Quando varcammo la soglia di quel negozietto d’antiquariato e scendemmo i gradini dell’ingresso (il vano commerciale vero e proprio si trovava sotto il livello del suolo, in modo da conservare la temperatura più fresca delle notti), trovammo un vecchio occupato a spolverare con un pennellino alcune brocche di terracotta sistemate fra gli scaffali di quella che doveva essere stata una libreria ai tempi di Napoleone. Su una cassapanca coperta erano posati una vecchia cassa e un piattino per il resto. In una pignatta appesa ad un attaccapanni quanto mai preistorico erano messi in modo particolarmente disordinato delle piccole bacchette da scuola.
- Desiderano?
Andrej non smise di guardarsi attorno. - Abbiamo solo 25 euro. Cosa possiamo permetterci?

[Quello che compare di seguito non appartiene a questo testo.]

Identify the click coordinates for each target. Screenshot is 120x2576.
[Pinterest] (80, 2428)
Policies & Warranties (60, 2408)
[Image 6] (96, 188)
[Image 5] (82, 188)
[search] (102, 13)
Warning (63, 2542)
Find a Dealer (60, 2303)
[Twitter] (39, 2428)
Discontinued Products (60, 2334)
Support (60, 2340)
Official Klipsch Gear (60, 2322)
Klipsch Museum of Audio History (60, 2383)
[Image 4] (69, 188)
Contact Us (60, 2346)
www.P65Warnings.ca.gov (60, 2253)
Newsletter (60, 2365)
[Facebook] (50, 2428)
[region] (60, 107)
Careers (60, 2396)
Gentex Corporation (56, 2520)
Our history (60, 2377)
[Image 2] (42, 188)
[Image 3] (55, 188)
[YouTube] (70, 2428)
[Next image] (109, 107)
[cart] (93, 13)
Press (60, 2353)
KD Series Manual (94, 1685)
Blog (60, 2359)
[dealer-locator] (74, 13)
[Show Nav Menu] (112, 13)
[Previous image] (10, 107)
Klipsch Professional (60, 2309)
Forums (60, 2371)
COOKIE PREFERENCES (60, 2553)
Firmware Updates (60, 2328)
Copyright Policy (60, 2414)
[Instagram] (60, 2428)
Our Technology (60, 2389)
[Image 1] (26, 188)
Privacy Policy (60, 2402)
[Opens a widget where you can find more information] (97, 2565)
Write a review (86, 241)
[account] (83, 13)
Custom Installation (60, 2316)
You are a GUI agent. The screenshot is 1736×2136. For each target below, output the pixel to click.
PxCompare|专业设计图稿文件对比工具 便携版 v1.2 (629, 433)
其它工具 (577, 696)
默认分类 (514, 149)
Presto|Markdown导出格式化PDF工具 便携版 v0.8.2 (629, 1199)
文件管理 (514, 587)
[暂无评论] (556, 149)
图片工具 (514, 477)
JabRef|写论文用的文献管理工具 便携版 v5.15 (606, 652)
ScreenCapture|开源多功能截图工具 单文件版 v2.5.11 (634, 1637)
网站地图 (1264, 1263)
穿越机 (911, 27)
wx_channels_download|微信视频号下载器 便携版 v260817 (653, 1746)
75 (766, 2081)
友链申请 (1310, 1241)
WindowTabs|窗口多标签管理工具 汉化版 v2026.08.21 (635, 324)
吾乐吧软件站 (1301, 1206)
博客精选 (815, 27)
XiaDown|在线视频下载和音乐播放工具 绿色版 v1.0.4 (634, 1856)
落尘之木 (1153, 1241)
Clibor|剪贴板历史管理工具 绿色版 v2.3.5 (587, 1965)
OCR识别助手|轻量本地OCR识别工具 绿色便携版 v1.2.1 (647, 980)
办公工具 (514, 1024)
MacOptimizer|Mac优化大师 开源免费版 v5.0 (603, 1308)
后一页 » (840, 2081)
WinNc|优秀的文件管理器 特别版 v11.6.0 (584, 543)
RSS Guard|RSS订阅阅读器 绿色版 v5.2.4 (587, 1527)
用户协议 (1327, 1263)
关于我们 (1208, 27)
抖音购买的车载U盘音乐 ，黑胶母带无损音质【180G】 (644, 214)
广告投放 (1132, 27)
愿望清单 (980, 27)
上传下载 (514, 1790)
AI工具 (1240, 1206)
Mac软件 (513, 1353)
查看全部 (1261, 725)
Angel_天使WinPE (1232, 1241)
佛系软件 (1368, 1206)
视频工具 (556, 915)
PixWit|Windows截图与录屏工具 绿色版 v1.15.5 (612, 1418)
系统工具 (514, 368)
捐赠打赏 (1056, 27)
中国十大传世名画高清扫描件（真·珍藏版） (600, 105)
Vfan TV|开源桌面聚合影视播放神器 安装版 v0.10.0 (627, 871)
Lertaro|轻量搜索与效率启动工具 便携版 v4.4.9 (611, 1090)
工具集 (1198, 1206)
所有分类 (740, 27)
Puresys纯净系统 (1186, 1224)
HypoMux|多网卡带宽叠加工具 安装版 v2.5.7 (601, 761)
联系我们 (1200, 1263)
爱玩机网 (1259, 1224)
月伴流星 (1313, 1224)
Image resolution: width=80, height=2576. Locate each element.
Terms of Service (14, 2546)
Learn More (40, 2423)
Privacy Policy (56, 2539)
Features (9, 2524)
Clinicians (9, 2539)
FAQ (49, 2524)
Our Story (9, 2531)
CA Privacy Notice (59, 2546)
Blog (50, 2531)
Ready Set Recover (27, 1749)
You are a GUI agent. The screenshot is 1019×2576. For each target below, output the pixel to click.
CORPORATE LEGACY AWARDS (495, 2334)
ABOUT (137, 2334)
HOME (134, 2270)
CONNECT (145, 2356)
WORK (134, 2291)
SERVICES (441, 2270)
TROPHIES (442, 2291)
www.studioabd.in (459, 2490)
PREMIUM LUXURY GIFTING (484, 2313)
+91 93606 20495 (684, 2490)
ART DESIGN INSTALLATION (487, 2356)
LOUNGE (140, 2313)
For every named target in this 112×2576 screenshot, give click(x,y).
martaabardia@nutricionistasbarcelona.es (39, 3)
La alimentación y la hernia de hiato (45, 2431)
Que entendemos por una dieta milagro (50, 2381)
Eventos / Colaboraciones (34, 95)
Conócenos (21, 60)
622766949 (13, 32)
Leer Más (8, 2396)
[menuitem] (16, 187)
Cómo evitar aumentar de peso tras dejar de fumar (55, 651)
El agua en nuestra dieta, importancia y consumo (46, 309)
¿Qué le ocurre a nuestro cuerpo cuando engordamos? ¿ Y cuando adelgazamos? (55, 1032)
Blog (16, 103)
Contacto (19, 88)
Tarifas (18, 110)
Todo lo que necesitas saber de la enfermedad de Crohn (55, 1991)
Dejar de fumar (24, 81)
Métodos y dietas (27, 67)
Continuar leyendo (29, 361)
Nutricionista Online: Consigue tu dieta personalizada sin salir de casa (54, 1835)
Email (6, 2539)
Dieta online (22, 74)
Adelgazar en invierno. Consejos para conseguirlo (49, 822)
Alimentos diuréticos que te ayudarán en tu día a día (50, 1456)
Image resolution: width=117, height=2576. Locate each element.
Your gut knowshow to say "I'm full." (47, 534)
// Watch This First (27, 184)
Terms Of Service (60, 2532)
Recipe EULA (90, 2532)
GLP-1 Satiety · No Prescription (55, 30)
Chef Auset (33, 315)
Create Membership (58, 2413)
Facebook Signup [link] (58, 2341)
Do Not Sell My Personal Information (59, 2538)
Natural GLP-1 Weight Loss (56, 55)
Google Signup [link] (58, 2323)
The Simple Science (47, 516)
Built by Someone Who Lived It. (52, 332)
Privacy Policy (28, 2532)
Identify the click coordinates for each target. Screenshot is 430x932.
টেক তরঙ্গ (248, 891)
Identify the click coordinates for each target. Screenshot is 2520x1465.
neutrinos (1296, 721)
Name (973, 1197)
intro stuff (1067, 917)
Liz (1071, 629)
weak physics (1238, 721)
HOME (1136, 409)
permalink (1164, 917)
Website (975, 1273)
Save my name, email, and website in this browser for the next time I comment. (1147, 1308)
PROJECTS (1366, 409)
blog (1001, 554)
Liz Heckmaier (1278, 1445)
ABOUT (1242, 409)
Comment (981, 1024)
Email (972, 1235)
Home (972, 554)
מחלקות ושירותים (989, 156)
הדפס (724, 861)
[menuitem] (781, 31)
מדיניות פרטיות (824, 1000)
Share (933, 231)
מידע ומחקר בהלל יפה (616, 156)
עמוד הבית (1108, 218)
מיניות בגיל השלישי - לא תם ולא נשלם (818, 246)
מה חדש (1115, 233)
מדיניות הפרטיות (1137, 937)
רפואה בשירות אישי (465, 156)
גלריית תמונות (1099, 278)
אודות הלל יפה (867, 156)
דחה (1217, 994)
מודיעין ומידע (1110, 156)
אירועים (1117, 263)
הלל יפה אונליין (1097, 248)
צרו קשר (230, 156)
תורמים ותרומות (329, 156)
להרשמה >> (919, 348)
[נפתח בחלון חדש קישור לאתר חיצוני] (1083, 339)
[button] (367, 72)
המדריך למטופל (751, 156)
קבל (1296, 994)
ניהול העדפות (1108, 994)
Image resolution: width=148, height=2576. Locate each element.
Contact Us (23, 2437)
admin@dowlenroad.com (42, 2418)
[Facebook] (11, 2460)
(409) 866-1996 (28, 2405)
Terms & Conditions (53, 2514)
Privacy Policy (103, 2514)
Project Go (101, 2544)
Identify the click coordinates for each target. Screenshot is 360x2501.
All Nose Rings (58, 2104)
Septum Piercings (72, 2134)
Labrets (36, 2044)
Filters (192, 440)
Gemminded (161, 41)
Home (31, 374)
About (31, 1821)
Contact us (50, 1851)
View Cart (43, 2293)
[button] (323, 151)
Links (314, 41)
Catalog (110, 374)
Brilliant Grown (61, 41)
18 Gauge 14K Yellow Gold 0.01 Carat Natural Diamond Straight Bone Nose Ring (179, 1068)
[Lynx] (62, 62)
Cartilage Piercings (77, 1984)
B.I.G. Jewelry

La risatina del vecchio risuonò come un grugnito. Si girò con la testa versò un angolo buio in cui c’era una vecchia cassa da morto, alzò il braccio e gracchiò:
- Lì dentro.
Poco dopo era di nuovo preso dai cocci, mentre noi ci dirigevamo alla bara. Un cigolio accompagnò il gesto con cui io e Andrej alzammo il coperchio, saldato con due cardini di fortuna al lato opposto della cassa. Rintocchi ritmici segnalavano ogni tanto il nervoso ma cauto spazzolare del vecchio sui  cocci, tic-tic-tic. Rovistammo delicatamente tra le cianfrusaglie. E’ incredibile la capienza di una cassa da morto, c’era di tutto. Erano ormai dodici minuti che guardavamo, quando lo trovammo.
Tic-tic-tic.
Un anello, mi sembrava, piuttosto semplice. Argentato e con una strana pietra dal colore indefinibile a forma ovale. Poco importava. C’erano anelli più belli ad Alessandria, ma erano anche più costosi. Lo portammo al vecchio, che lo guardò sbalordito. Poi passò quello stesso sguardo da me ad Andrej. Ci chiese se eravamo sicuri di quella scelta, annuimmo. Mormorò il prezzo. E che la parte con la pietra doveva essere voltata dalla parte del palmo anziché da quella del dorso.
Tic-tic-tic.
Stava ancora pulendo quando uscimmo, ma più lentamente. Si capiva che ci stava guardando.
Non lo scoprimmo mai, ma la sua vita uscì con noi.